We Have Not Stopped Trembling Yet: Letters to My Filipino-Athabascan FamilyPosted in Asian Diaspora, Books, History, Identity Development/Psychology, Media Archive, Monographs, Native Americans/First Nation, Social Justice, United States on 2018-03-05 01:37Z by Steven |
We Have Not Stopped Trembling Yet: Letters to My Filipino-Athabascan Family
State University of New York Press
February 2018
200 pages
Paperback ISBN13: 978-1-4384-6952-2
E. J. R. David, Associate Professor of Psychology
University of Alaska, Anchorage
A father’s personal and intimate account of his Filipino and Alaska Native family’s experiences, and his search for how to help his children overcome the effects of historical and contemporary oppression.

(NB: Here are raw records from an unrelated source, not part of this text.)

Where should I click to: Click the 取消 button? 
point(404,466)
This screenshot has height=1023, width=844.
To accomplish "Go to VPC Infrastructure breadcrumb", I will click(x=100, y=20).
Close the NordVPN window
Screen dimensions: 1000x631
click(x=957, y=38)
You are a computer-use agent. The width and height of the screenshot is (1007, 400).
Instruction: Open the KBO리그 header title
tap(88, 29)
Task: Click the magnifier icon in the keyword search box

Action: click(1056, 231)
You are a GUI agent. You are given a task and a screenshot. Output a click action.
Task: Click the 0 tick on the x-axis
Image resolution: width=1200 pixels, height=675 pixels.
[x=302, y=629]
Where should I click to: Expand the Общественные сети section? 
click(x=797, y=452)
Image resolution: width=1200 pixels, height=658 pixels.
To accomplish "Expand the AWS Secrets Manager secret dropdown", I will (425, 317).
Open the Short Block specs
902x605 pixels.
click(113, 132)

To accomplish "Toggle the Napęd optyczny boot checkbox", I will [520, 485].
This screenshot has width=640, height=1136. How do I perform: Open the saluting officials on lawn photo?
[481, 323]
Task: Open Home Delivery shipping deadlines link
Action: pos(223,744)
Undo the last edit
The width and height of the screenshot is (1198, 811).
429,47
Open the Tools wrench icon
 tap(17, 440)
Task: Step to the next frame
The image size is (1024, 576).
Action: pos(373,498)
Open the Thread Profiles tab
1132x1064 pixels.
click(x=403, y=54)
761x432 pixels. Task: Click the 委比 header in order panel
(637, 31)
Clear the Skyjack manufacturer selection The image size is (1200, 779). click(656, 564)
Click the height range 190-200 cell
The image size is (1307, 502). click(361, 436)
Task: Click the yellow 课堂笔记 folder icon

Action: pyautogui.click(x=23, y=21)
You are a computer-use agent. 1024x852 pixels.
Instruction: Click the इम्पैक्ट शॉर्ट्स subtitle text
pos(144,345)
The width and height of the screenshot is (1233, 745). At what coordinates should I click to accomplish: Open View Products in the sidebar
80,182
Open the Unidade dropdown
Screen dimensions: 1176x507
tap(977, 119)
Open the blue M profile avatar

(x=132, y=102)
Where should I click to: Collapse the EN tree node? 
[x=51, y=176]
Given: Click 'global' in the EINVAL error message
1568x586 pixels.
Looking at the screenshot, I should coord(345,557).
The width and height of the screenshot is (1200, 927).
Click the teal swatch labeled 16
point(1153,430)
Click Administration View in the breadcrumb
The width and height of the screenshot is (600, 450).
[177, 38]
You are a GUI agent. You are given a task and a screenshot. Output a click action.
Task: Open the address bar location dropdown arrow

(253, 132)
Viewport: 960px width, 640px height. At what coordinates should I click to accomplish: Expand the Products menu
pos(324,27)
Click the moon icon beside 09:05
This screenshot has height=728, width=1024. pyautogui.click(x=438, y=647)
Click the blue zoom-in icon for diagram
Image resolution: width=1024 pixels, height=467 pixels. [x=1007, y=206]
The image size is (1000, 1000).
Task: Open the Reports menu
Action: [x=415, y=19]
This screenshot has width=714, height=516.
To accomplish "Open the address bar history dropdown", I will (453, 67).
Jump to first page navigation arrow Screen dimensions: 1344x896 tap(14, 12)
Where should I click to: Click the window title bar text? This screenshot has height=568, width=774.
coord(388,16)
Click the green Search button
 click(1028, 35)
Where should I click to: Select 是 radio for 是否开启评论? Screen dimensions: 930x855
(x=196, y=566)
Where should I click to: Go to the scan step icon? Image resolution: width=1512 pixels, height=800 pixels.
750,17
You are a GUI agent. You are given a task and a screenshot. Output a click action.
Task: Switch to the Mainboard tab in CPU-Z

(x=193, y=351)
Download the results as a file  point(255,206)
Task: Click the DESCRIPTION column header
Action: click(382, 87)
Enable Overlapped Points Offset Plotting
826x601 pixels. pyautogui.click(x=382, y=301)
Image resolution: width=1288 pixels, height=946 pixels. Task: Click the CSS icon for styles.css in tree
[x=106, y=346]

In a series of letters to his mixed-race Koyukon Athabascan family, E. J. R. David shares his struggles, insecurities, and anxieties as a Filipino American immigrant man, husband, and father living in the lands dominated by his family’s colonizer. The result is We Have Not Stopped Trembling Yet, a deeply personal and heartfelt exploration of the intersections and widespread social, psychological, and health implications of colonialism, immigration, racism, sexism, intergenerational trauma, and internalized oppression. Weaving together his lived realities, his family’s experiences, and empirical data, David reflects on a difficult journey, touching upon the importance of developing critical and painful consciousness, as well as the need for connectedness, strength, freedom, and love, in our personal and collective efforts to heal from the injuries of historical and contemporary oppression. The persecution of two marginalized communities is brought to the forefront in this book. Their histories underscore and reveal how historical and contemporary oppression has very real and tangible impacts on Peoples across time and generations.